### Exercise aim:
Please rewrite every row below with "At what coordinates should I click to accomplish" changed to "Which point should I click to complete" and everything else left the same.

(A portion of a data file)

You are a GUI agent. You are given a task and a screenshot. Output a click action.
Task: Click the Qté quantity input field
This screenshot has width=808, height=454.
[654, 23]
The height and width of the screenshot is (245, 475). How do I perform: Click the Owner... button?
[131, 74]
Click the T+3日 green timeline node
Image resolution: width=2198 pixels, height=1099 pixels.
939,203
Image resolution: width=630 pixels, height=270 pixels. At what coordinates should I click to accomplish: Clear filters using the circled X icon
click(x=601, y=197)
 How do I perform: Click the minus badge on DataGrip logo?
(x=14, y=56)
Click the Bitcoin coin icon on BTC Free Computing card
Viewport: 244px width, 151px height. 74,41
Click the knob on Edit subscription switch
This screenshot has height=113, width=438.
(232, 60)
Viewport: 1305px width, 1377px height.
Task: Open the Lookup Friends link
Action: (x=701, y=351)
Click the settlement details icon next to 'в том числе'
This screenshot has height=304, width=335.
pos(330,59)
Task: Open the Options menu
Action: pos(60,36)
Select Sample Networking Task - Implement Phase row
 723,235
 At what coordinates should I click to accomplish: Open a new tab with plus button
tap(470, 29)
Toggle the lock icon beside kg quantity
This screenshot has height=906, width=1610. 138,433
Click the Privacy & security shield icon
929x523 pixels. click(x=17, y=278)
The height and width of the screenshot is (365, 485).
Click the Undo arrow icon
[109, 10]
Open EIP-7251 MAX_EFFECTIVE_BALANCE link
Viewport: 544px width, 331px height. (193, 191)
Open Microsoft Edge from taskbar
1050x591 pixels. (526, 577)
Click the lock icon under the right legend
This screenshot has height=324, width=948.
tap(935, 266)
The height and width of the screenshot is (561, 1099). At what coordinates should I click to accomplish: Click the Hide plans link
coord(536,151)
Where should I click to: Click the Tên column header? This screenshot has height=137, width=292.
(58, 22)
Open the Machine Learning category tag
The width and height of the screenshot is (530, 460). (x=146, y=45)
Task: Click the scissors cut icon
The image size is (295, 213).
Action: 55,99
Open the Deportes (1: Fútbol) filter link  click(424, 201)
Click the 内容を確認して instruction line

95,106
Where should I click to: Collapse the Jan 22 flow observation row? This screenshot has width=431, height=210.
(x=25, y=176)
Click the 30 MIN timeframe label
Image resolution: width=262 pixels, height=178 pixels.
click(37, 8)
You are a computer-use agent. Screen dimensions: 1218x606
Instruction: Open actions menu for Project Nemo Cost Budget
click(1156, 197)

### Exercise result:
You are a GUI agent. You are given a task and a screenshot. Output a click action.
Task: Click the Qté quantity input field
This screenshot has width=808, height=454.
[654, 23]
The height and width of the screenshot is (245, 475). How do I perform: Click the Owner... button?
[131, 74]
Click the T+3日 green timeline node
Image resolution: width=2198 pixels, height=1099 pixels.
939,203
Image resolution: width=630 pixels, height=270 pixels. Which point should I click to complete: Clear filters using the circled X icon
click(x=601, y=197)
 How do I perform: Click the minus badge on DataGrip logo?
(x=14, y=56)
Click the Bitcoin coin icon on BTC Free Computing card
Viewport: 244px width, 151px height. 74,41
Click the knob on Edit subscription switch
This screenshot has height=113, width=438.
(232, 60)
Viewport: 1305px width, 1377px height.
Task: Open the Lookup Friends link
Action: (x=701, y=351)
Click the settlement details icon next to 'в том числе'
This screenshot has height=304, width=335.
pos(330,59)
Task: Open the Options menu
Action: pos(60,36)
Select Sample Networking Task - Implement Phase row
 723,235
 Which point should I click to complete: Open a new tab with plus button
tap(470, 29)
Toggle the lock icon beside kg quantity
This screenshot has height=906, width=1610. 138,433
Click the Privacy & security shield icon
929x523 pixels. click(x=17, y=278)
The height and width of the screenshot is (365, 485).
Click the Undo arrow icon
[109, 10]
Open EIP-7251 MAX_EFFECTIVE_BALANCE link
Viewport: 544px width, 331px height. (193, 191)
Open Microsoft Edge from taskbar
1050x591 pixels. (526, 577)
Click the lock icon under the right legend
This screenshot has height=324, width=948.
tap(935, 266)
The height and width of the screenshot is (561, 1099). Which point should I click to complete: Click the Hide plans link
coord(536,151)
Where should I click to: Click the Tên column header? This screenshot has height=137, width=292.
(58, 22)
Open the Machine Learning category tag
The width and height of the screenshot is (530, 460). (x=146, y=45)
Task: Click the scissors cut icon
The image size is (295, 213).
Action: 55,99
Open the Deportes (1: Fútbol) filter link  click(424, 201)
Click the 内容を確認して instruction line

95,106
Where should I click to: Collapse the Jan 22 flow observation row? This screenshot has width=431, height=210.
(x=25, y=176)
Click the 30 MIN timeframe label
Image resolution: width=262 pixels, height=178 pixels.
click(37, 8)
You are a computer-use agent. Screen dimensions: 1218x606
Instruction: Open actions menu for Project Nemo Cost Budget
click(1156, 197)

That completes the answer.